In wild-type plants, the 5′ TAS2 fragment (5′-TAS2) and more weakly the 3′ TAS2 fragment (3′-TAS2) were detected in the polysome fractions (eighth and ninth fractions) in which mRNAs associated with four to five ribosomes were observed (Fig. 3B). In plants with a hypomorphic allele of ago1 (ago1-25), the accumulation of tasiRNAs was lower than in wild-type plants (Supplemental Fig. S2A). However, the distribution pattern of TAS2-derived RNAs was not significantly different from that for the wild-type plants, probably due to the residual slicer activity (Fig. 3B). In dcl1-7 mutant plants, in which the accumulation of miR173 was strongly reduced (Supplemental Fig. S2A), pri-TAS2 overaccumulated in the fifth to seventh fractions. However, neither 5′-TAS2 nor 3′-TAS2 RNA fragments accumulated, perhaps due to a reduced level of miR173-programmed RISCs (Fig. 3B). This result suggests that a few ribosomes bound to pri-TAS2. In sgs3-11 mutant plants, pri-TAS2 accumulated at wild-type levels, whereas 5′-TAS2 and 3′-TAS2 were undetectable (Fig. 3B), supporting the above-mentioned model that SGS3 plays an important role in the stabilization of the pri-TAS2 cleavage fragments (Yoshikawa et al., 2013). In rdr6-11 mutant plants, large amounts of 5′-TAS2 and 3′-TAS2 were detected in the polysome fractions, peaking at the eighth and ninth fractions where the 5′-TAS2 RNA fragment was detected in wild-type plants (Fig. 3B). It is noteworthy that 5′- and 3′-TAS2 showed more rapid sedimentation than pri-TAS2 RNA in the dcl1 mutant. In the dcl4-10 mutant, the short TAS2-derived RNAs, including unprocessed RNAs complementary to 3′-TAS2 (Yoshikawa et al., 2005), were detected in the upper fractions (Fig. 3B). This result suggests that the dsRNAs synthesized from 3′-TAS2 by RDR6 are free from ribosomes.

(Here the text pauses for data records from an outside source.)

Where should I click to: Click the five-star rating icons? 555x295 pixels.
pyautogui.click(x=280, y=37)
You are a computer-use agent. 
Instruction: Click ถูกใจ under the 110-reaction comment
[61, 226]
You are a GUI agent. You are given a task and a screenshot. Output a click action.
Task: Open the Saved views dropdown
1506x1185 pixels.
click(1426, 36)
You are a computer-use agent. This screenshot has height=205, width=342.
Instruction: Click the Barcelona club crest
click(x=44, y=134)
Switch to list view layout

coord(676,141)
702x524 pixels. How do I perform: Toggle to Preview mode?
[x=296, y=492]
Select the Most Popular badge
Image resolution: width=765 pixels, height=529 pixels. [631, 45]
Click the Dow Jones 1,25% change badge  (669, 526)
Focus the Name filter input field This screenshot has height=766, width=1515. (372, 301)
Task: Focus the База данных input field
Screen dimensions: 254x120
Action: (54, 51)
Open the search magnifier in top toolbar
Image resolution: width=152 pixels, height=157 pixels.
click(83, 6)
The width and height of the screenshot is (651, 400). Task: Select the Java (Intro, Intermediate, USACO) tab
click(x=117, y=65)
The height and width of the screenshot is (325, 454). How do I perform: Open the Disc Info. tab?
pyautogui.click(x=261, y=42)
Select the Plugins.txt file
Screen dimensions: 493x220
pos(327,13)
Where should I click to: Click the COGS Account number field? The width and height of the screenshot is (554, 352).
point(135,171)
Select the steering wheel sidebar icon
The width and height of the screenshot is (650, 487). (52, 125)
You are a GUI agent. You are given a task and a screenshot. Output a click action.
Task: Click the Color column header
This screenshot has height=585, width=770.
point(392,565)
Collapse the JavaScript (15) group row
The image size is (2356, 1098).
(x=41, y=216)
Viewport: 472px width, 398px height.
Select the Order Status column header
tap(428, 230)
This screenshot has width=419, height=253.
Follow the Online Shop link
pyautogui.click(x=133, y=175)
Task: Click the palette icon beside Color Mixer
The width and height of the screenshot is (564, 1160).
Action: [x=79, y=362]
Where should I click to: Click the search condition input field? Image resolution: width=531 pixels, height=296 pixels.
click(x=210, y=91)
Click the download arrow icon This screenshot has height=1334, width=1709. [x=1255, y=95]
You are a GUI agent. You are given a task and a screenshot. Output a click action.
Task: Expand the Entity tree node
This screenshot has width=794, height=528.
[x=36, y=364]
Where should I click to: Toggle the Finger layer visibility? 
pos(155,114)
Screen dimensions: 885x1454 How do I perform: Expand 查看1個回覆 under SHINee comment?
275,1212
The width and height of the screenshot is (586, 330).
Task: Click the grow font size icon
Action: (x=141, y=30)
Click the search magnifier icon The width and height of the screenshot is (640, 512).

In the sde5-5 mutant plants that are deficient in tasiRNA accumulation (Supplemental Fig. S2), 5′-TAS2 was detected in the polysome fractions, peaking at the eighth and ninth fractions like in wild-type plants (Fig. 3B). This result suggests that the protection of 5′-TAS2 by SGS3 is not significantly affected by a mutation in SDE5.

It has been shown that mutations in TEX1 and other genes that encode subunits of a THO/TREX complex affect the accumulation of pri-TASs and tasiRNAs (Jauvion et al., 2010; Yelina et al., 2010). Of these mutants, the tex1-4 mutant shows the most pronounced tasiRNA deficiency (Jauvion et al., 2010; Yelina et al., 2010). In the tex1-4 mutant, accumulation of 5′-TAS2 and 3′-TAS2 fragments and TAS2-derived tasiRNAs was not detected, while pri-TAS2 overaccumulated (Supplemental Fig. S2B). Unlike the dcl1-7 mutant, the accumulation level of miR173 in the tex1-4 mutant was similar to wild-type plants (Supplemental Fig. S2A; Jauvion et al., 2010; Yelina et al., 2010). In a tex1 mutant plant extract, pri-TAS2 was found mainly in the fifth to seventh fractions (Fig. 3B). In contrast to the TAS2-derived RNAs, miR173 and miR171 that can and cannot trigger tasiRNA production, respectively, showed similar sedimentation profiles in ago1, sgs3, rdr6, dcl4, and sde5 mutants to those in wild-type plants (Supplemental Fig. S4).

The above results prompted us to examine the sedimentation pattern of RNAs derived from other miR173-targeted TAS genes, namely, TAS1a and TAS1c, using flower tissue extracts from wild-type and rdr6 mutant plants (Fig. 4, A and B; Supplemental Fig. S5). In wild-type plants, the 5′ cleavage fragments of the TAS1a and TAS1c RNAs (5′-TAS1a and 5′-TAS1c) were weakly detected in the polysome fraction. In rdr6 mutant plants, the 3′ cleavage fragments of the TAS1a and TAS1c RNAs (3′-TAS1a and 3′-TAS1c), in addition to larger amounts of 5′-TAS1a and 5′-TAS1c, were detected in the polysome fraction. The fractionation patterns resembled that for TAS2-derived RNAs, suggesting that the cleavage products of pri-TAS1a and pri-TAS1c are also associated with ribosomes.

Figure 4.

Figure 4.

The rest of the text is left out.